羽生と森内の名人戦だが、例年4月はこれだけが楽しみなのに、今回は一番つまらないものになった。先手番にもかかわらず森内が待ちの態度を崩さないからだ。去年までの名人戦ではここまでではなかったのでそれなりに白熱したのに残念だ。良い将棋を指したい羽生と自分の戦法で勝てればよい森内、最初から羽生に不利な将棋なんだろう。
このあたり羽生ファンが非難する理由かもしれないが、これはこれで仕方が無いのかもしれない。森内将棋は相手が乗ってくることを前提としている。そして、ミス無く待つことが必要なので考える時間が長いことも重要だ。そういう意味で羽生相手の名人戦はもってこいなのだろう。 現に森内の他の棋戦の勝率は名人とは思えない程度のものとなっている。名人から落ちた後森内がA級にとどまれるとは思えないくらいだ(持ち時間が長い順位戦なのでそうでもないかもしれないが)。 本人もそう思っているのではないだろうか。

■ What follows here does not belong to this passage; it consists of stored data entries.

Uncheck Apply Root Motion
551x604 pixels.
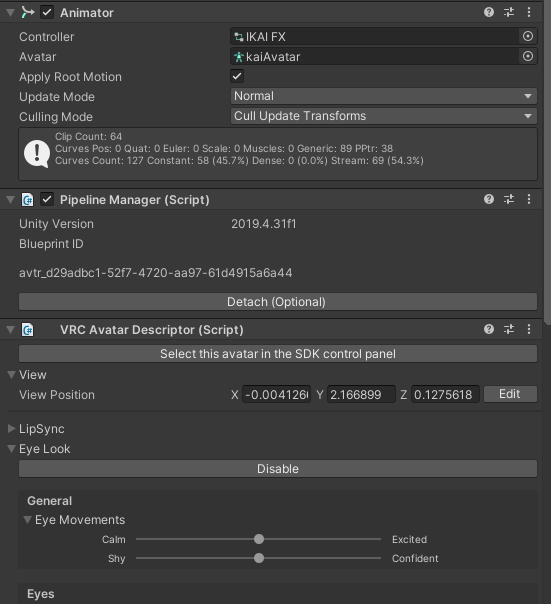pos(237,76)
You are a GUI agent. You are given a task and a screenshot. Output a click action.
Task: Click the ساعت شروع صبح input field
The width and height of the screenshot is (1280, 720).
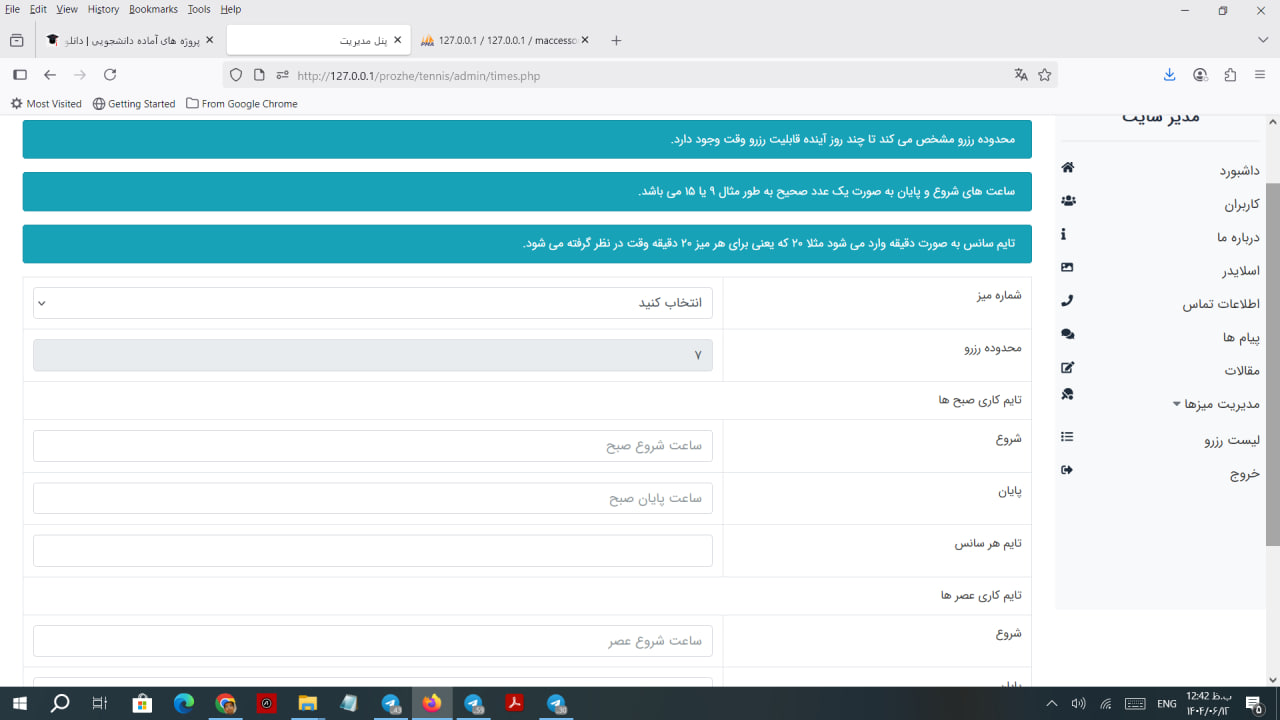pyautogui.click(x=372, y=446)
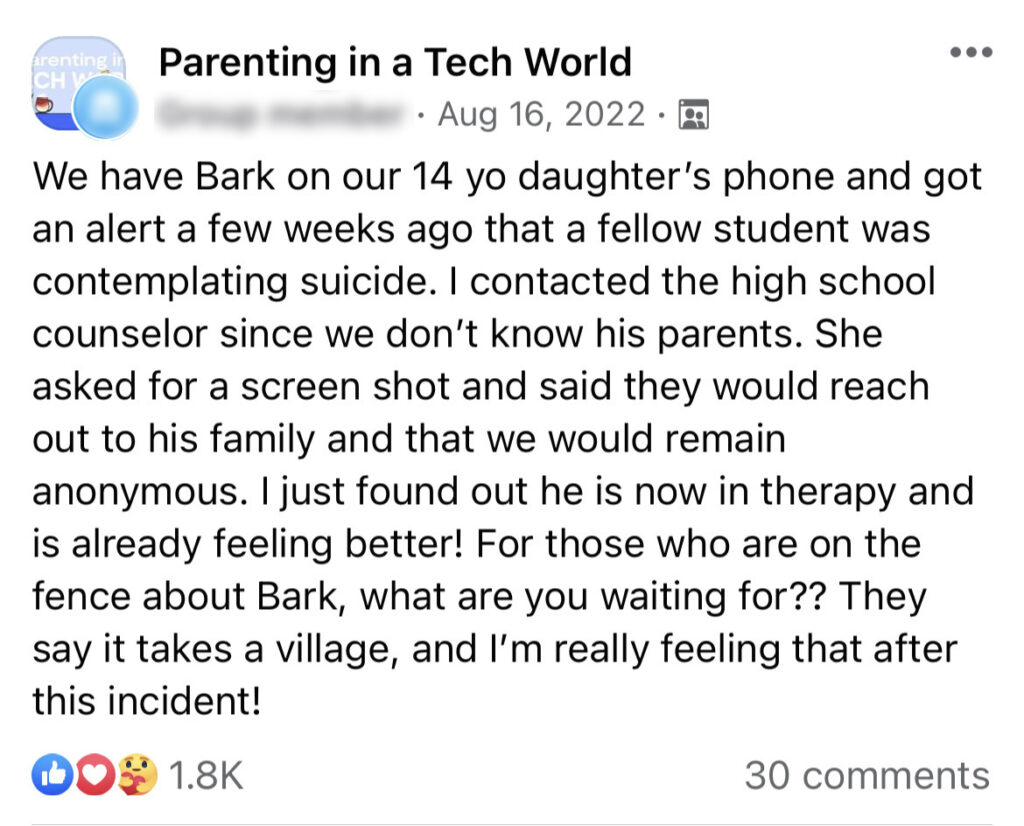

今回の森内の勝利は落日のものに見える。又羽生にしても、終盤で投げやりになったように見えるが、なぜああしたのか分からない。そんな風にするくらいなら待ちに徹して、千日手で先手番を取ってからやり直せば良い。そうすれば時間も短くなるわけだし、ほぼ羽生の勝ちになるわけだから。羽生の価値観も中途半端に思える。このまま行けば森内が再度防衛すると思われるが、これは相性というか将棋の力以外の部分で決まっているので全く面白くない。